# YOUR TASK:
Pick out every line in the records below that contains the word "marker" and copy each of those lines. Upper and lower case must match.

== PROVIDED DATA ==

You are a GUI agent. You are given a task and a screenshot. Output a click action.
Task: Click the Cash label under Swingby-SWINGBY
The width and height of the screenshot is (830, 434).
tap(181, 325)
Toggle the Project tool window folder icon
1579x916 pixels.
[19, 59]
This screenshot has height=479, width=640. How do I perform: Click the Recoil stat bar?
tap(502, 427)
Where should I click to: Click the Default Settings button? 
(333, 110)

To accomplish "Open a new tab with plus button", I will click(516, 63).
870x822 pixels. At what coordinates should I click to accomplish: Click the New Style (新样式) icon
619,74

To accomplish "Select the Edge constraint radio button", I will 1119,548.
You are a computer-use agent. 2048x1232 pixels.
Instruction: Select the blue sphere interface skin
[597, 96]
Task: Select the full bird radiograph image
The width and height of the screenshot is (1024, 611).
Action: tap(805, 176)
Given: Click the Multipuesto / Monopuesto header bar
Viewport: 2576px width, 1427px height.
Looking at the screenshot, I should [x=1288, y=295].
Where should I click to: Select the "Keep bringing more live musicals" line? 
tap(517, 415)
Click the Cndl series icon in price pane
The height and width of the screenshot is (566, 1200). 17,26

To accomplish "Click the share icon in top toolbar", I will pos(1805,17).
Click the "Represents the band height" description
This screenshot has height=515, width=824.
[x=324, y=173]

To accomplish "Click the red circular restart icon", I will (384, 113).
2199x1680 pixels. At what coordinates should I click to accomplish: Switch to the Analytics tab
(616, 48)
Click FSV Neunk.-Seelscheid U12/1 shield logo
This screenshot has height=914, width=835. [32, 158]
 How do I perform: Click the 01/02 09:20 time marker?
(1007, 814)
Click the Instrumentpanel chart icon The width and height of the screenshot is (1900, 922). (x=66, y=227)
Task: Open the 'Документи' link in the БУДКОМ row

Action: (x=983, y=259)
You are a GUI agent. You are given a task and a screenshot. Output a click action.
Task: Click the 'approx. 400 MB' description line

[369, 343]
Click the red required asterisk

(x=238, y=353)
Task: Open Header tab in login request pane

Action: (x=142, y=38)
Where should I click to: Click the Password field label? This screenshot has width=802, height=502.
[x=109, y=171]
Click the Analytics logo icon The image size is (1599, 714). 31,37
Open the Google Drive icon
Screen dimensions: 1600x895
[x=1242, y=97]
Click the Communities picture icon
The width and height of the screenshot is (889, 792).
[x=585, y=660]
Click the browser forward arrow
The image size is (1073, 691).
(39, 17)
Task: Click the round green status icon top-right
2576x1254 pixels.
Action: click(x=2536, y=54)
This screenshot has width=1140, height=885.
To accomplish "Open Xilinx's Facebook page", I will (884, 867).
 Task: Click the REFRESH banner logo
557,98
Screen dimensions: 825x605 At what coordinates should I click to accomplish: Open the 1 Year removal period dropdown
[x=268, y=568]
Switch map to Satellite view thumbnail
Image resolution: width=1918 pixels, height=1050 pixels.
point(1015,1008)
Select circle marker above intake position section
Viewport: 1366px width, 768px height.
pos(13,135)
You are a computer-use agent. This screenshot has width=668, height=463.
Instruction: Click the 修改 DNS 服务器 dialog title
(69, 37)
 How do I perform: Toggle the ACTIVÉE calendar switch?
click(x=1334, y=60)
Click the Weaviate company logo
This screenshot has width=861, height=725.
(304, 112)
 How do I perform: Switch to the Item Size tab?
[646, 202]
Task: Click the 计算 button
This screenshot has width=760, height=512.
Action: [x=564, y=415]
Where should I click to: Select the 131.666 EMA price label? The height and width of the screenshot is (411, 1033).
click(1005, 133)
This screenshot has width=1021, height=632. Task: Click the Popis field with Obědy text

===

# RESULT FOR THIS EXERCISE:
 How do I perform: Click the 01/02 09:20 time marker?
Select circle marker above intake position section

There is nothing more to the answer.